Objective  To investigate whether exposure pathways influence the distribution pattern and toxicity of polystyrene nanoplastics (PSNPs) in hepatic cells.

Methods  Male C57BL/6J wild-type healthy mice aged 6 to 8 weeks old and weighed 18 to 22 g were administered with PSNPs via gavage or tail vein injection. Then, we tracked PSNPs distribution in the major organs of mice via an in vivo imaging system (IVIS). After that, we analyzed the cellular accumulation patterns in hepatic cell subpopulations (hepatocytes and Kupffer cells) using immunofluorescence and transmission electron microscopy (TEM). 300 nm PSNPs were administered via gastric gavage or tail vein injection, and 70 nm PSNPs were injected via the portal vein. The cellular localization of PSNPs in the liver was analyzed using immunofluorescence. Subsequently, using AML-12 cells, a normal mouse liver cell line, as the parenchymal hepatocyte model, the uptake of PSNPs in AML-12 cells was analyzed by confocal laser scanning microscope (CLSM). Flow cytometry was performed to observe and quantify PSNPs uptake, and to analyze the underlying endocytosis mechanisms. IVIS was used to analyze PSNPs uptake features in vivo. Finally, using mouse macrophage line RAW264.7 as a Kupffer cell model and AML-12 cells as a parenchymal hepatocyte model, the cell-type-specific toxic effects induced by 100 μg/ml PSNPs were examined through transcriptomics and metabolomics analyses.
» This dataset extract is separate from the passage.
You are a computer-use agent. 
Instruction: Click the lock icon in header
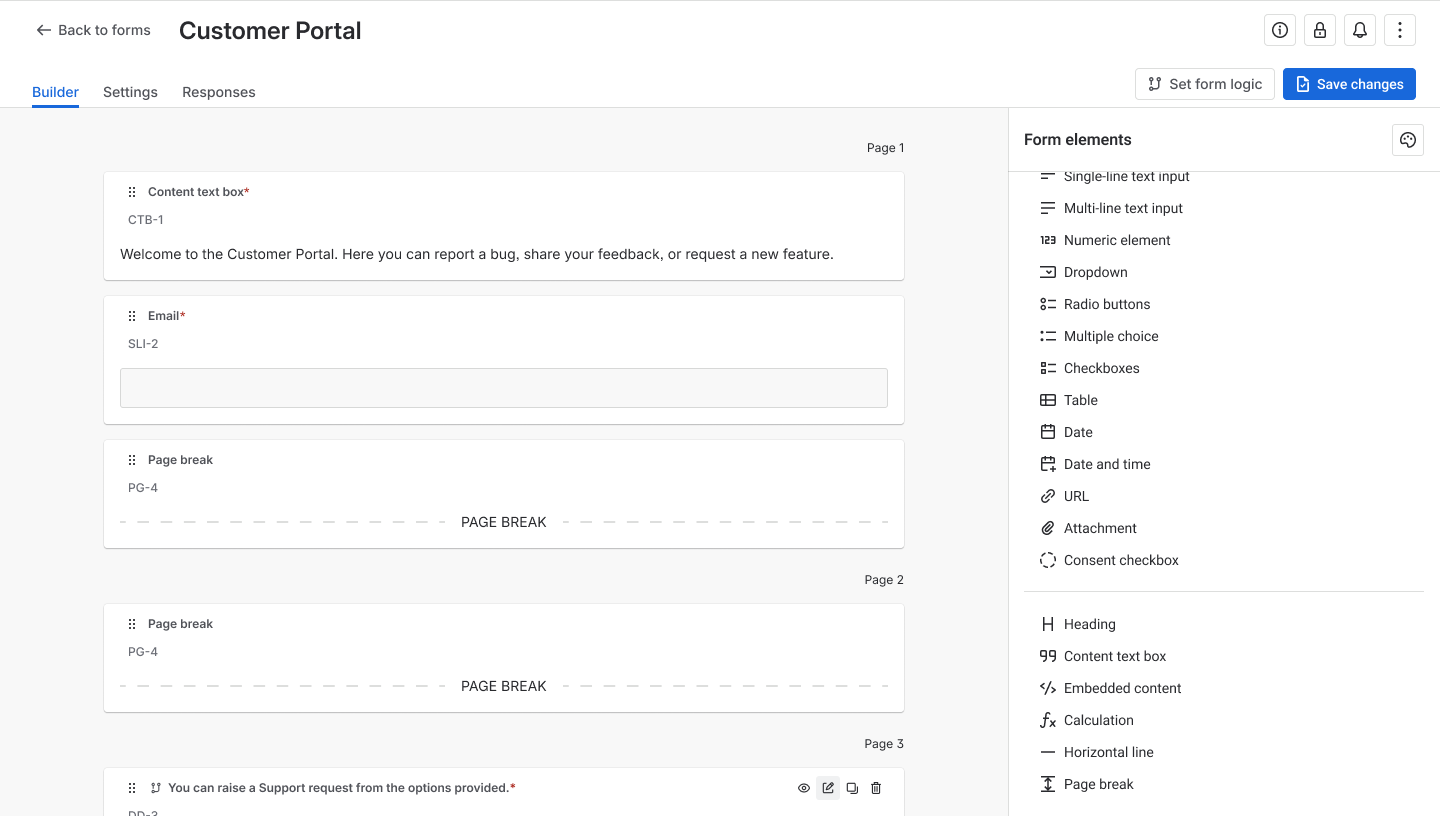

Results IVIS revealed predominant hepatic accumulation of PSNPs regardless of exposure pathways via intragastric gavage or tail vein injection. Immunofluorescence/TEM demonstrated exposure pathway-dependent cellular distribution: intragastric PSNPs were localized mainly in hepatocytes, while intravenous PSNPs were accumulated in Kupffer cells. Changes in particle size (300 nm vs. 70 nm) did not alter the cellular distribution pattern, while 70 nm PSNPs injected via the portal vein accumulated in Kupffer cells, which suggested that the cell-type-specific distribution of PSNPs in the liver was independent of PSNPs size and might be related to the transport of PSNPs in the gastrointestinal tract. Flow cytometry showed that PSNPs uptake by AML-12 was time-dependent and that the underlying endocytosis mechanism involved pathways mediated by clathrin (P < 0.0001), macropinocytosis (P = 0.0026), and lipid rafts (P < 0.0001). Findings on PSNPs distribution in blood revealed that the uptake of PSNPs by hepatocytes exhibited a rate saturation phenomenon. Multi-omics analysis identified distinct toxicity patterns: PSNPs disrupted lipid metabolism and neurotransmitter homeostasis in AML-12 cells and induced inflammation and oxidative stress in Kupffer cells.

Conclusion Exposure pathways mediate the hepatic cell-type-specific distribution of PSNPs, thereby altering the downstream toxicological consequences induced by exposure to PSNPs.